- Chirawar Location in Uttar Pradesh, India
- Coordinates: 27°07′23″N 79°22′38″E﻿ / ﻿27.12313°N 79.37736°E
- Country: India
- State: Uttar Pradesh
- District: Mainpuri
- Tehsil: Bhongaon

Area
- • Total: 4.543 km^{2} (1.754 sq mi)

Population (2011)
- • Total: 2,079
- • Density: 457.6/km^{2} (1,185/sq mi)
- Time zone: UTC+5:30 (IST)

= Chirawar =

Village in Uttar Pradesh, India

Chirawar is a village in Bewar block of Mainpuri district, Uttar Pradesh, India. As of 2011, it had a population of 2,079, in 319 households.

== Demographics ==
As of 2011, Chirawar had a population of 2,079, in 319 households. This population was 53.1% male (1,103) and 46.9% female (976). The 0-6 age group numbered 318 (170 male and 148 female), or 15.3% of the total population. 458 residents were members of Scheduled Castes, or 22.0% of the total.
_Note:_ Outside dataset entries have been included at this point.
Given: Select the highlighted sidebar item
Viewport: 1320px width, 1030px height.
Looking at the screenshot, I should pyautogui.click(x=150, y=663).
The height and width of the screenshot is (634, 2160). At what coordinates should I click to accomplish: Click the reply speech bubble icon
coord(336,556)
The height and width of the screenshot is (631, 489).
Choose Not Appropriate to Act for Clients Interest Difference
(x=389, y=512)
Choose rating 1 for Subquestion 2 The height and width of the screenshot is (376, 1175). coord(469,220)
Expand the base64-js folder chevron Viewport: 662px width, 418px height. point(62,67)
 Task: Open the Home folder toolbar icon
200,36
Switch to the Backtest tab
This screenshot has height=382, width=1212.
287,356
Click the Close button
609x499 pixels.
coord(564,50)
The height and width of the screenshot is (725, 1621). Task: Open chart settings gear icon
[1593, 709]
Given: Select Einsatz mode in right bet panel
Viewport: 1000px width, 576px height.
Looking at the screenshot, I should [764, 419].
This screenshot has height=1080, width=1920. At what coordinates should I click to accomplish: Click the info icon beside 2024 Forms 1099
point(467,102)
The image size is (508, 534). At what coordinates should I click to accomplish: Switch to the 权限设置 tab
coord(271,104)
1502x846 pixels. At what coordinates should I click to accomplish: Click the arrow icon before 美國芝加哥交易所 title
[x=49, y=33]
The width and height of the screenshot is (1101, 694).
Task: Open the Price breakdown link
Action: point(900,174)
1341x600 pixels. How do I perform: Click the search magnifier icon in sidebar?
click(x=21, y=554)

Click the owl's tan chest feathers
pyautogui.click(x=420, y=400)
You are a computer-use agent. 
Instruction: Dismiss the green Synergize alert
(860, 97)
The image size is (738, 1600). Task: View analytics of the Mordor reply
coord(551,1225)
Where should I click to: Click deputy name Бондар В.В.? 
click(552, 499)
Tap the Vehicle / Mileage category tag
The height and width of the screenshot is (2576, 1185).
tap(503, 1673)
The 1981 census recorded Chirawar as having a population of 1,345 people, in 211 households.

The 1961 census recorded Chirawar as comprising 4 hamlets, with a total population of 937 people (509 male and 428 female), in 163 households and 135 physical houses. The area of the village was given as 1,116 acres.

== Infrastructure ==
As of 2011, Chirawar had 1 primary school and 1 primary health centre. Drinking water was provided by hand pump; there were no public toilets. The village had a post office but no public library; there was at least some access to electricity for all purposes. Streets were made of both kachcha and pakka materials.